This is beyond your standard organizational improvement initiative. This is a combination of R&D, employee involvement, innovation systems, suggestion programs, quality, and every other marketing, improvement or expansion initiative you’ve ever implemented (or even considered).

This is a management system at every level for consistently asking – and getting answers to – what’s next and how do we do it now? What are we missing? What are others doing? How can we surprise ourselves – and our customers – by providing them with something that makes perfect sense yet gives us the competitive advantage?

And how do we do it at little or no cost to ourselves?

You start with: What’s changed? How are you living your life differently than you were last week? Last year? Five years ago? How can we build on those changes to create new customer experiences that will resonate in a way that creates new markets and new opportunities for us?

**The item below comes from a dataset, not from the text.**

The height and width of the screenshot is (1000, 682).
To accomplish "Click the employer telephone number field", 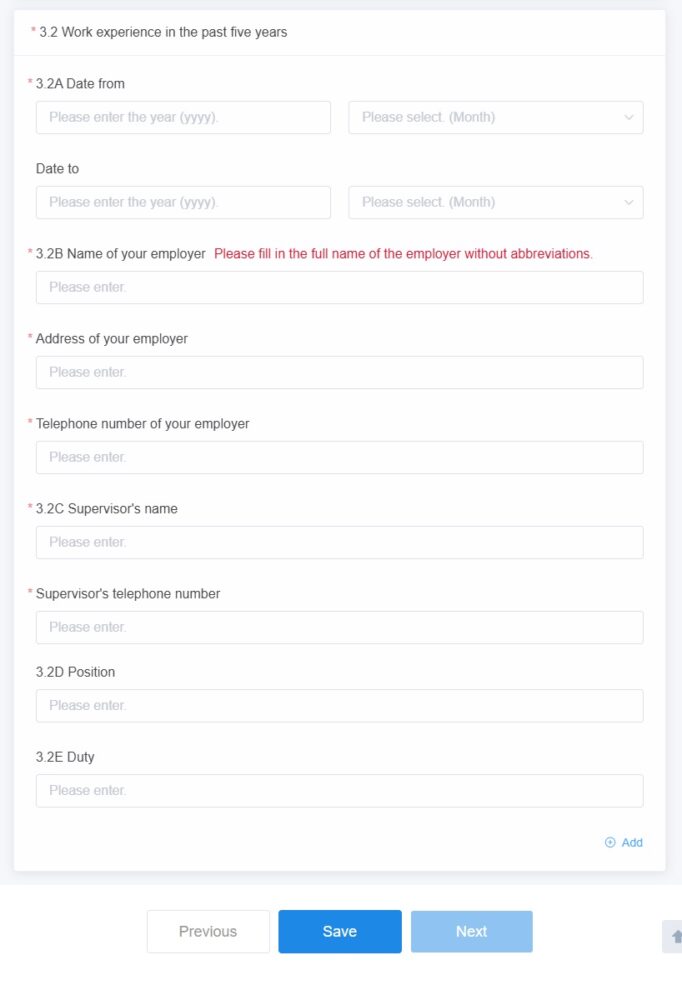I will [x=339, y=457].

This is strategic planning in reverse. It is looking for – and finding – those opportunities that are sitting waiting to be discovered that are in your face every day. And it’s personal. You can only find the answers to these questions by looking at how life is changing around you – and how you’re making the best of it. Then, you extend that to make everyone’s lives better – at least when they’re dealing with your organization.

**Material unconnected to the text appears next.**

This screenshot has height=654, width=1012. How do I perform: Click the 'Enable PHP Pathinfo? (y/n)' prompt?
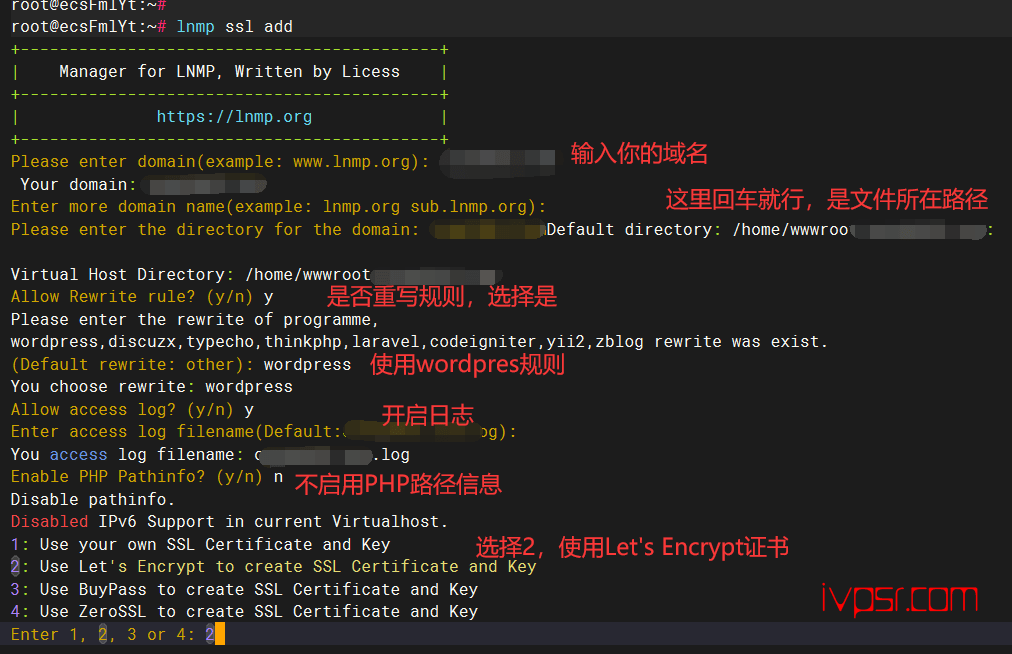[x=137, y=477]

You don’t have to be the ones to create the new technologies. Best of breed organizations and their executives figure out how to get more, different and better value out of what is. R&D takes on a different scale and tone for those organizations that make or break not by changing the world, but by making it consistently better on all fronts.

Let the techies create their disruptive technologies. In fact, the more the better.

Because, like Radiohead, you’ll create new ways to win and new definitions of winning. You’ll be generating new revenues, markets and opportunities building on someone else’s work – and simultaneously paying them the compliment of showing them how what they did changed your and your customers’ lives.

Then all of you will have changed the world.

See you next month.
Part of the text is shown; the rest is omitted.